• _Assignment_
All lines from the one that has "Instruction: Tap the" onward to the end of the records below are to be returned exactly; pictures are to be skipped.

========

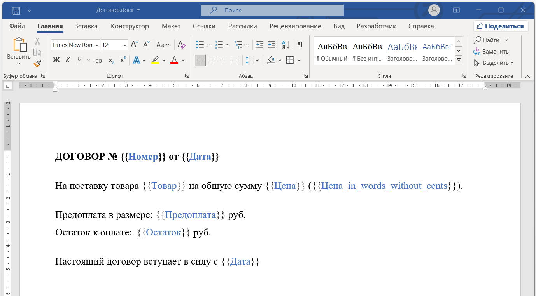Image resolution: width=536 pixels, height=296 pixels.
Task: Click the Cut scissors icon
Action: click(x=37, y=41)
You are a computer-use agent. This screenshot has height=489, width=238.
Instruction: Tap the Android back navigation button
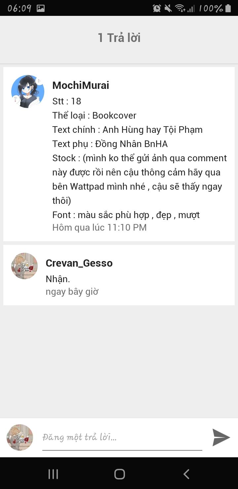[186, 474]
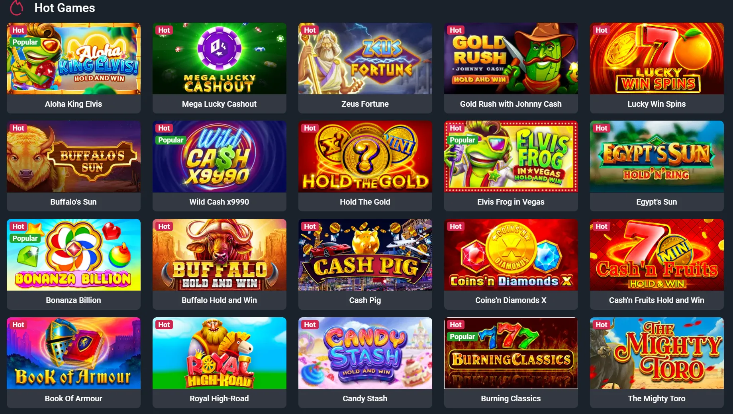Screen dimensions: 733x414
Task: Open the Mega Lucky Cashout game thumbnail
Action: (220, 59)
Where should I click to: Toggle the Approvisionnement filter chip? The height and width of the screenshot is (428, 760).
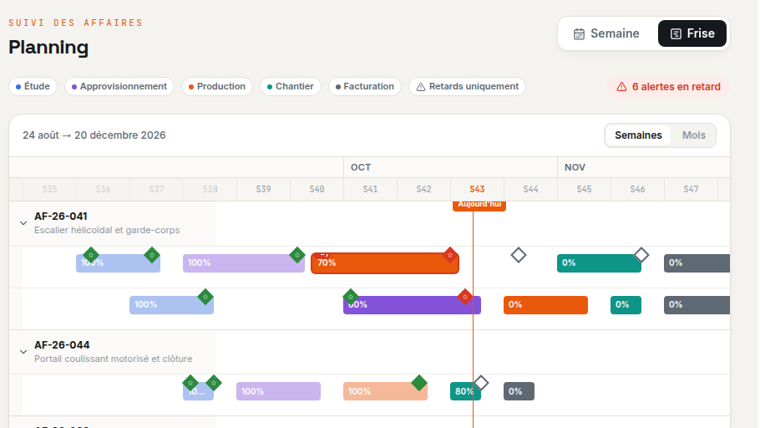point(119,86)
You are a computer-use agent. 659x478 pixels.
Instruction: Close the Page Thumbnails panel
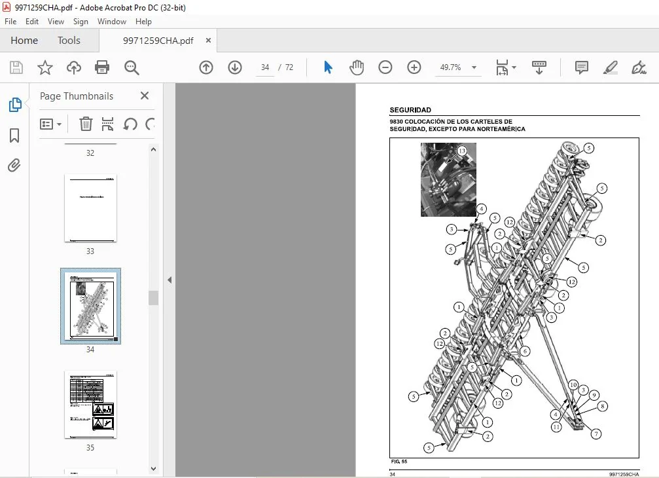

========

• _Result of the exercise_
Instruction: Tap the Android back navigation button
[186, 474]
Screen dimensions: 733x414
Task: Open the Mega Lucky Cashout game thumbnail
Action: (220, 59)
Where should I click to: Toggle the Approvisionnement filter chip? The height and width of the screenshot is (428, 760).
point(119,86)
You are a computer-use agent. 659x478 pixels.
Instruction: Close the Page Thumbnails panel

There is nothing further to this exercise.